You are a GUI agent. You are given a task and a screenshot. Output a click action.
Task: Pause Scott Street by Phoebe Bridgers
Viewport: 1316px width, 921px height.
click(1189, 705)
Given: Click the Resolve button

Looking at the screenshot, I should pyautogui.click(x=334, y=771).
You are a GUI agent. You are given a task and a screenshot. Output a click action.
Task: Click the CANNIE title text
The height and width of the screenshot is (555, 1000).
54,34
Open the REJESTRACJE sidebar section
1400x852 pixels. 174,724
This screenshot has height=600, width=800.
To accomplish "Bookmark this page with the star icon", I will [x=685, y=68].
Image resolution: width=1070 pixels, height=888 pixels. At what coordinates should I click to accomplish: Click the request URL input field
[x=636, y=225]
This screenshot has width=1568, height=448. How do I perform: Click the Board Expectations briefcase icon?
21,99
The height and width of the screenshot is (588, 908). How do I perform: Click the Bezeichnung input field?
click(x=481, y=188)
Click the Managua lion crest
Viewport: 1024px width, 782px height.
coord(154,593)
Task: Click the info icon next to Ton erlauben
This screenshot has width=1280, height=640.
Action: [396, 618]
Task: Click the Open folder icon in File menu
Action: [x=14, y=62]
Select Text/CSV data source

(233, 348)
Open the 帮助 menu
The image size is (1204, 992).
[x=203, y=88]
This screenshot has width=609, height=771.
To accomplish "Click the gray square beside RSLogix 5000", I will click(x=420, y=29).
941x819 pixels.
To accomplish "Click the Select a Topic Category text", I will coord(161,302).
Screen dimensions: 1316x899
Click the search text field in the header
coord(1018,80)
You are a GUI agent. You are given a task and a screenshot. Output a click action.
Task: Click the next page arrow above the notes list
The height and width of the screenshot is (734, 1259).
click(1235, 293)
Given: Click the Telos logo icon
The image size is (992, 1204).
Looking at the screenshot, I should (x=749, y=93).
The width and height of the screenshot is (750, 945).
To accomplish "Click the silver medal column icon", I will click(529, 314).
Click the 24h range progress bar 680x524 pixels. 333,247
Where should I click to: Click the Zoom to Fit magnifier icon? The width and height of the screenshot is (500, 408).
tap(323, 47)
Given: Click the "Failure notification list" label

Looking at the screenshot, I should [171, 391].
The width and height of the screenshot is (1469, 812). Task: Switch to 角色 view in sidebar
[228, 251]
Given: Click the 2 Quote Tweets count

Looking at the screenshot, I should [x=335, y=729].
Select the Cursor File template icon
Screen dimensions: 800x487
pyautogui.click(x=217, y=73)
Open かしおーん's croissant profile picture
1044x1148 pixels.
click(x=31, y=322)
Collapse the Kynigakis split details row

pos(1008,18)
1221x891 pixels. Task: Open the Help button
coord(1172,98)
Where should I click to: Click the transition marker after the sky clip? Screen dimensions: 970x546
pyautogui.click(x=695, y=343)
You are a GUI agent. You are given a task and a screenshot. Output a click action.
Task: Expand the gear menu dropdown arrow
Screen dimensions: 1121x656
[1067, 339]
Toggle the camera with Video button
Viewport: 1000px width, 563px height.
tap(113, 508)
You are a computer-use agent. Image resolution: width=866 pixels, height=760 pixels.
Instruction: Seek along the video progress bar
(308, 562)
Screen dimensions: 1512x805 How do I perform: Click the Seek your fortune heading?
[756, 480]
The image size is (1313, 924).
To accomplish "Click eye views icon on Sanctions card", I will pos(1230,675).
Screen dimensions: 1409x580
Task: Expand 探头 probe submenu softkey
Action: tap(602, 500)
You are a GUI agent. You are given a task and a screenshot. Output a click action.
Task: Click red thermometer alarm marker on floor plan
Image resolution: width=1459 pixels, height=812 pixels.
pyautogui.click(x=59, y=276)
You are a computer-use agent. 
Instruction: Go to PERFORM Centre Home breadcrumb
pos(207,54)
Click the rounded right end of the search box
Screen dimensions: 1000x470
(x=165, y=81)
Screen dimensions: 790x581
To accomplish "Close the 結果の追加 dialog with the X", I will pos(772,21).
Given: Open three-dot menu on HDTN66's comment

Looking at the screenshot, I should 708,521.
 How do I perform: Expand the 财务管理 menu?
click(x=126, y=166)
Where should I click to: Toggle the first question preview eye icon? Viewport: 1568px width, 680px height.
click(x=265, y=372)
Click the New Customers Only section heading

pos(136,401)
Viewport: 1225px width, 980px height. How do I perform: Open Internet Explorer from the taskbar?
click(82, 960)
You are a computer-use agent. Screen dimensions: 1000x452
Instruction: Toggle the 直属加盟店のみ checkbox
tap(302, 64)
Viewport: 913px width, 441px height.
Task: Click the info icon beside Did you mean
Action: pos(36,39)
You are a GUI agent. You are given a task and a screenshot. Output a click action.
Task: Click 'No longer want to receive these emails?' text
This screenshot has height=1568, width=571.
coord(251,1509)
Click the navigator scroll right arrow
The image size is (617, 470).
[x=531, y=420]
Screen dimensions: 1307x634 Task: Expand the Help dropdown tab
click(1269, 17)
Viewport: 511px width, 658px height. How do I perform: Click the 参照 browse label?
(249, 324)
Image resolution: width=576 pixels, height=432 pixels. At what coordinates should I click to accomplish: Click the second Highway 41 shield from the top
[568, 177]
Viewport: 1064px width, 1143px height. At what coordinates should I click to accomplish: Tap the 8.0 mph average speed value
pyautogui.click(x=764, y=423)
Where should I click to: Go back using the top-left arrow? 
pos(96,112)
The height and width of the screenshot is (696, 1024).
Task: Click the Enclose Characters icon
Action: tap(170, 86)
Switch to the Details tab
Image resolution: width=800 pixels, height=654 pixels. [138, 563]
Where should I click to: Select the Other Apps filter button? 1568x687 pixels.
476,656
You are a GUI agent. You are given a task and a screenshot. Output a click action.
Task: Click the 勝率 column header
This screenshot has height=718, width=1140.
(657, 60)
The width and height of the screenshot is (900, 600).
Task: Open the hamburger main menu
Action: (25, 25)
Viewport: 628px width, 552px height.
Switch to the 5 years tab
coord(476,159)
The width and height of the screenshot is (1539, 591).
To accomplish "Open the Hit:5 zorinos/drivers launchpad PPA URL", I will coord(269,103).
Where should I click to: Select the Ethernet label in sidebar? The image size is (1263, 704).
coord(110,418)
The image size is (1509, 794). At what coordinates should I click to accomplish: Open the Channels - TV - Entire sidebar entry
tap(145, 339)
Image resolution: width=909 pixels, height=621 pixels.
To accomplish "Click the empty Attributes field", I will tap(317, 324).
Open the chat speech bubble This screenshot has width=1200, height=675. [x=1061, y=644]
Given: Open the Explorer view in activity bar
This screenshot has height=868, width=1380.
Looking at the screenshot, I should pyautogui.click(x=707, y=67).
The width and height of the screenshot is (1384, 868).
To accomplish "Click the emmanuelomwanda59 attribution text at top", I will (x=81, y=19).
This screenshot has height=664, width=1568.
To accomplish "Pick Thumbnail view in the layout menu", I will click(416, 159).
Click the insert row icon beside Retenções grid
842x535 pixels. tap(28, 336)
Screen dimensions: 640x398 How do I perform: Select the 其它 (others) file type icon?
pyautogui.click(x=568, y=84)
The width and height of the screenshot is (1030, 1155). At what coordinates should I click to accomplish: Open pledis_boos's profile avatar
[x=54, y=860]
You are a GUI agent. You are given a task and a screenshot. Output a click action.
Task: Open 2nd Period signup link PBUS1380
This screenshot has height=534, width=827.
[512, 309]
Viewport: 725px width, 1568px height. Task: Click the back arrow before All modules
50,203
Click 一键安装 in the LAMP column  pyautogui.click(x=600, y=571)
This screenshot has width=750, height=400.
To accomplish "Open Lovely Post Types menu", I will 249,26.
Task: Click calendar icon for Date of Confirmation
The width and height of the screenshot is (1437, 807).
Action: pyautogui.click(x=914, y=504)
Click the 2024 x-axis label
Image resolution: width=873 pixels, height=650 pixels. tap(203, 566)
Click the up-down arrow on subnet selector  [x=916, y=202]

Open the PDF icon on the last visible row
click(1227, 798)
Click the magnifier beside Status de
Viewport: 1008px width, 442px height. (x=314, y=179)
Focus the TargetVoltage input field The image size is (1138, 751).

▶ Brief
Among the records, find all lines that include the string "column" and return them.

▶ Exercise output
To accomplish "Click the silver medal column icon", I will click(529, 314).
Task: Click the 勝率 column header
Click 一键安装 in the LAMP column  pyautogui.click(x=600, y=571)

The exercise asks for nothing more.